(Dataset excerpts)
:::::

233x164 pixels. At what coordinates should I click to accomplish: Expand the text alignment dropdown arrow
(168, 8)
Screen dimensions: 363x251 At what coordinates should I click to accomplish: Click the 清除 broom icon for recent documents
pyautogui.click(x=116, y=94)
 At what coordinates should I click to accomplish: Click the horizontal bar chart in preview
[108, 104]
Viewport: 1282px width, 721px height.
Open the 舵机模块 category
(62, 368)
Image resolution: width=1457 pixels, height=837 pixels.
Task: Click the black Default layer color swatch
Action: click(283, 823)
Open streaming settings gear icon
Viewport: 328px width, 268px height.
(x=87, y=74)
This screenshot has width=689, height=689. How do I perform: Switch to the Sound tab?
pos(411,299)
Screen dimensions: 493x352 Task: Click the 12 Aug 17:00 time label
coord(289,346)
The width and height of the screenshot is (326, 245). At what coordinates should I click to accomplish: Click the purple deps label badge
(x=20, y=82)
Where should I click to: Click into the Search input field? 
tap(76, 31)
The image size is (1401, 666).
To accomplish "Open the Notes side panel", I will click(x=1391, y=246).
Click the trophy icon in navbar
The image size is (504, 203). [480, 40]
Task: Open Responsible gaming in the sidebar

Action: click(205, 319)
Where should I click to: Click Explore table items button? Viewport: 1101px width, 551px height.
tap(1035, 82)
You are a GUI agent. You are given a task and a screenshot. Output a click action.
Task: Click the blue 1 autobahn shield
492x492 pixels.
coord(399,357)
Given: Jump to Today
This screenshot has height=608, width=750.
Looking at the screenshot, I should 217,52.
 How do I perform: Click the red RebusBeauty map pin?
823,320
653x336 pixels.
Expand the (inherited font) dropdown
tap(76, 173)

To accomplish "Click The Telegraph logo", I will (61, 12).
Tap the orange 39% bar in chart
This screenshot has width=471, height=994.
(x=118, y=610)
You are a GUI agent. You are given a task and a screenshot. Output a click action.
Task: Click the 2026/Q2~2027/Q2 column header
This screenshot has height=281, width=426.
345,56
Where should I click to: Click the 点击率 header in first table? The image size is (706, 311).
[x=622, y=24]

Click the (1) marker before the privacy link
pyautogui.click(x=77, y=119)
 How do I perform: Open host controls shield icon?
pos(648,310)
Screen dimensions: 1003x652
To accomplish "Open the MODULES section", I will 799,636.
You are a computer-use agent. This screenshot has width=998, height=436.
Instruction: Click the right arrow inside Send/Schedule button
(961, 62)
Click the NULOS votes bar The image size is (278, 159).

:::::

• DIRECTIONS FOR THIS TASK: Retype, without changes, the lines from the line holding "Task: Click the 2026/Q2~2027/Q2 column header" to the end of the data, both ends included.

• ANSWER AREA:
Task: Click the 2026/Q2~2027/Q2 column header
This screenshot has height=281, width=426.
345,56
Where should I click to: Click the 点击率 header in first table? The image size is (706, 311).
[x=622, y=24]

Click the (1) marker before the privacy link
pyautogui.click(x=77, y=119)
 How do I perform: Open host controls shield icon?
pos(648,310)
Screen dimensions: 1003x652
To accomplish "Open the MODULES section", I will 799,636.
You are a computer-use agent. This screenshot has width=998, height=436.
Instruction: Click the right arrow inside Send/Schedule button
(961, 62)
Click the NULOS votes bar The image size is (278, 159).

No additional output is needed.